§ Lesetext:
▶

Ein Gutachten bzw. eine medizinische Stellungnahme, die Ausführungen darüber vermissen lässt, aus welchen Gründen der ärztliche Sachverständige zu einer Beurteilung gelangt ist, stellt keine taugliche Grundlage für die von der belangten Behörde zu treffenden Entscheidung dar (VwGH 20.03.2011, 2000/11/0321).

Die seitens des Bundesverwaltungsgerichtes erforderliche Überprüfung im Rahmen der freien Beweiswürdigung ist auf dieser Grundlage daher nicht möglich. Aufgrund der vorliegenden Unterlagen ist nicht nachvollziehbar, warum die belangte Behörde darauf verzichtet hat, ein Gutachten aus dem Bereich der Psychiatrie und Neurologie einzuholen. Im gegenständlichen Fall wäre zur schlüssigen und umfassenden Einschätzung der vorliegenden Gesundheitsschädigung der Beschwerdeführerin jedenfalls auch die Einholung eines medizinischen Sachverständigengutachtens der genannten Fachrichtung erforderlich gewesen.

◀

§ Gespeicherte Dateneinträge:

▶

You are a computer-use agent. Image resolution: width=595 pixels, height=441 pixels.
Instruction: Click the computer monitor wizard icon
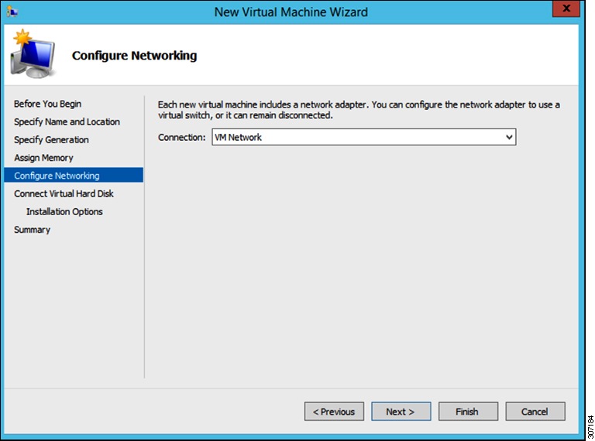(33, 56)
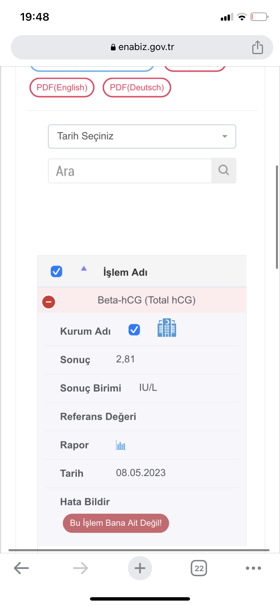Go back with the browser back arrow
280x606 pixels.
click(21, 568)
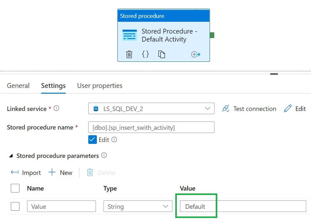Add a New stored procedure parameter
This screenshot has width=311, height=219.
tap(61, 173)
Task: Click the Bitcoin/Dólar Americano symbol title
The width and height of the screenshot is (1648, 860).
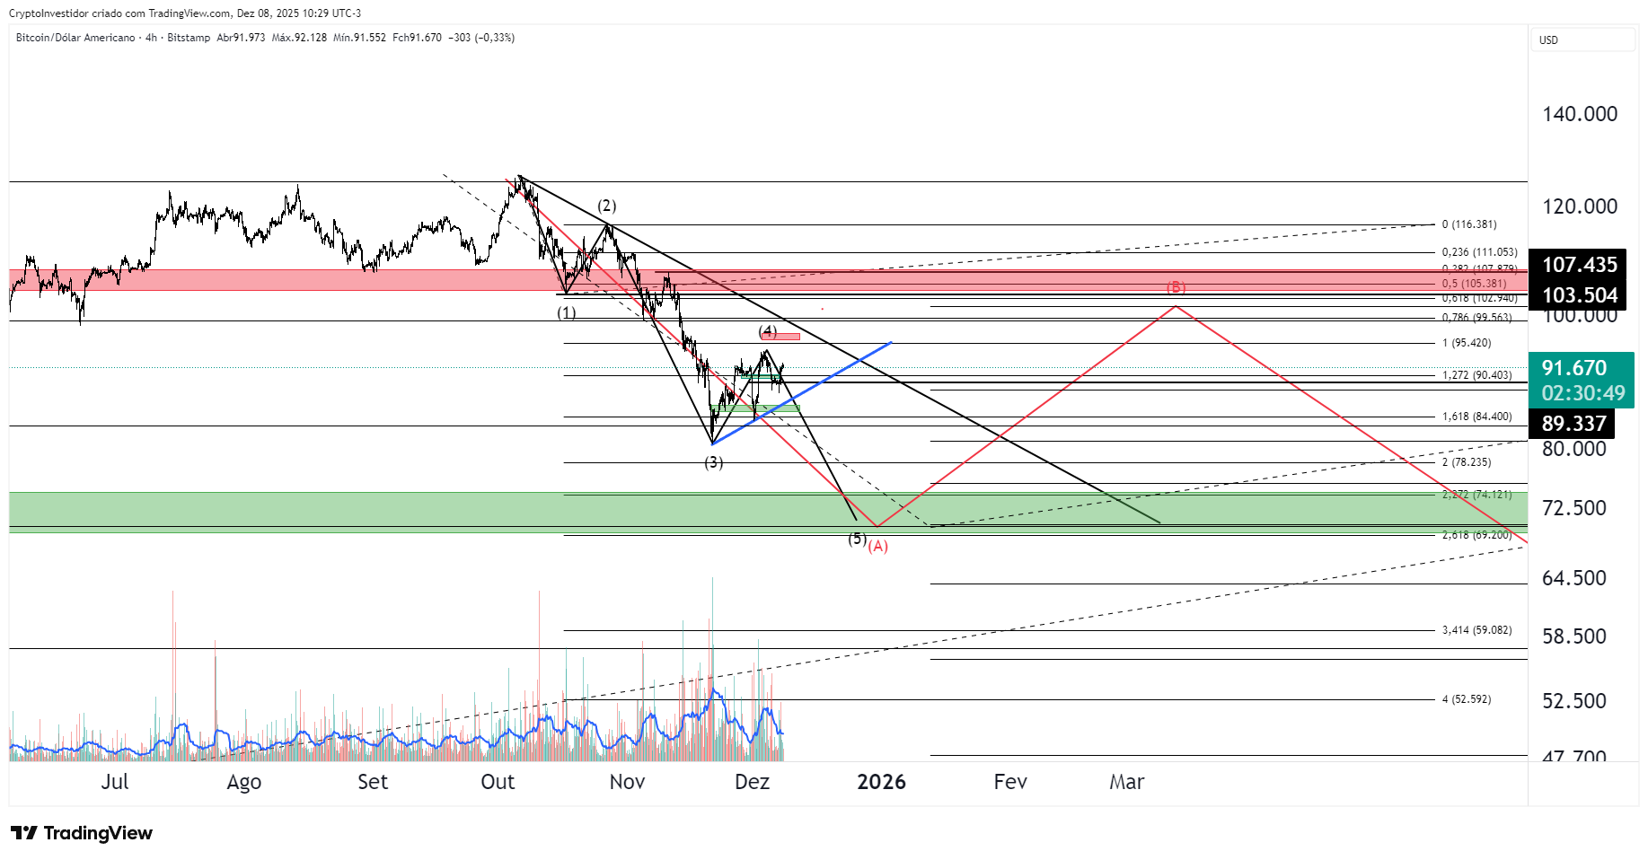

◀

§ Fragen zum Text:
A - Beantworten Sie anhand des Lesetextes:
(i) Wofür stellt ein Gutachten ohne Ausführungen zu den Gründen der ärztlichen Beurteilung keine taugliche Grundlage dar?
(ii) Welches Gericht nimmt die Überprüfung im Rahmen der freien Beweiswürdigung vor?
(iii) Aus welchem Bereich hat die belangte Behörde kein Gutachten eingeholt?
B - Zitieren Sie bitte aus dem Lesetext den Abschnitt von „Die seitens des“ bis einschließlich „Fachrichtung erforderlich gewesen.“.
C - Nennen Sie alle Behörden und Gerichte, die im Lesetext vorkommen.
Die Zeilen spielen hierfür keine Rolle.

§ Lösungen:
A -
(i) Für die von der belangten Behörde zu treffende Entscheidung.
(ii) Das Bundesverwaltungsgericht.
(iii) Aus dem Bereich der Psychiatrie und Neurologie.

B -
Die seitens des Bundesverwaltungsgerichtes erforderliche Überprüfung im Rahmen der freien Beweiswürdigung ist auf dieser Grundlage daher nicht möglich. Aufgrund der vorliegenden Unterlagen ist nicht nachvollziehbar, warum die belangte Behörde darauf verzichtet hat, ein Gutachten aus dem Bereich der Psychiatrie und Neurologie einzuholen. Im gegenständlichen Fall wäre zur schlüssigen und umfassenden Einschätzung der vorliegenden Gesundheitsschädigung der Beschwerdeführerin jedenfalls auch die Einholung eines medizinischen Sachverständigengutachtens der genannten Fachrichtung erforderlich gewesen.

C - die belangte Behörde; der VwGH; das Bundesverwaltungsgericht